# Would guide bushing or bearing bit be more suitable for me?



## Sheshu (Nov 7, 2012)

Hi. I'm a little confused.about which is most suitable for my needs.

I'd like to create some parts for an instrument using templates. This will mean routing hard woods including maple to a finished depth of around 3.8cm, I will initially cut with bandsaw as close as I can

My thoughts are a bearing bit would perhaps give less friction but unless I made a thick template I might have to route close to 1.8cm depth round the outside in one go. I'd like to edge trim in many small steps on order to reduce chance of kickback, which is something I'm concerned about.

The only advantage I can see of bushing guides is its easier to route smaller depths as you can set the depth to whatever you want. But I have some concern about how accurate cuts are vs bearing and if the added difficulty of over/undersizing templates is worth any benefit.

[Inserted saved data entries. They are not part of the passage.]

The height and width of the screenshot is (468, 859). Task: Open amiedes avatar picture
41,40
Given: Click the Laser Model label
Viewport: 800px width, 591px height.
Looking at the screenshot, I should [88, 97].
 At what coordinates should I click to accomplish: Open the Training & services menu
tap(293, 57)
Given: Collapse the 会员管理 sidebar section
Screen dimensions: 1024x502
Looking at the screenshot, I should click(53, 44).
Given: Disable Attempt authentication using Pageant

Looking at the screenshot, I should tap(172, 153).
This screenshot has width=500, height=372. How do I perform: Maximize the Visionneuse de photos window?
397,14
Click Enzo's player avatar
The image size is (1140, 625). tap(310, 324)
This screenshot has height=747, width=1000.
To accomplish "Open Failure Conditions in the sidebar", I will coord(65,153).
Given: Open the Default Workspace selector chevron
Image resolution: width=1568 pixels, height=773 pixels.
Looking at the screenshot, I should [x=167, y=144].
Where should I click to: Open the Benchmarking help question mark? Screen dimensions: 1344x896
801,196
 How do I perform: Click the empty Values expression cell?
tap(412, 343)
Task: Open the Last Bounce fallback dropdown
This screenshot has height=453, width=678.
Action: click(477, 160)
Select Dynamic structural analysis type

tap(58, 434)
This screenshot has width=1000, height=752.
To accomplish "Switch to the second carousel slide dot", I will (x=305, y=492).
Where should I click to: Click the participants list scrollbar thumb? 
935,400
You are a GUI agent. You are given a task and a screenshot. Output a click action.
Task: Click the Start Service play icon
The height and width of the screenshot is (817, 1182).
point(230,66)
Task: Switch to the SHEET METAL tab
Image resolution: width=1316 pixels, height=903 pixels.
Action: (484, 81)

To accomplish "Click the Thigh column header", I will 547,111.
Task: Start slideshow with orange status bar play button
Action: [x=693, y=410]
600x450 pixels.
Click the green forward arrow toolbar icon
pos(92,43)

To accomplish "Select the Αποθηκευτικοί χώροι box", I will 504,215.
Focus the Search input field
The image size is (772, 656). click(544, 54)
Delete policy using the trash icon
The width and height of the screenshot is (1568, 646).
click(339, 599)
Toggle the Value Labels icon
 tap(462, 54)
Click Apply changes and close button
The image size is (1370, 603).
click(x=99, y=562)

My only experience of template routing has been bearings so far. I've considered using the spiral bits as I believe this would reduce kickback chance but I haven't heard of people doing this, would it work well? Would deflection be an issue?

Thank you


----------



## Mike (Nov 22, 2004)

Trend offers the largest assortment of guide bushings which is perfect for your application. You will end up using both guide bushings and bits with bearings attached. Both are needed. The photo shows the even, odd and Imperial bushing sets. The T-4 router is not suitable for heavy work.


----------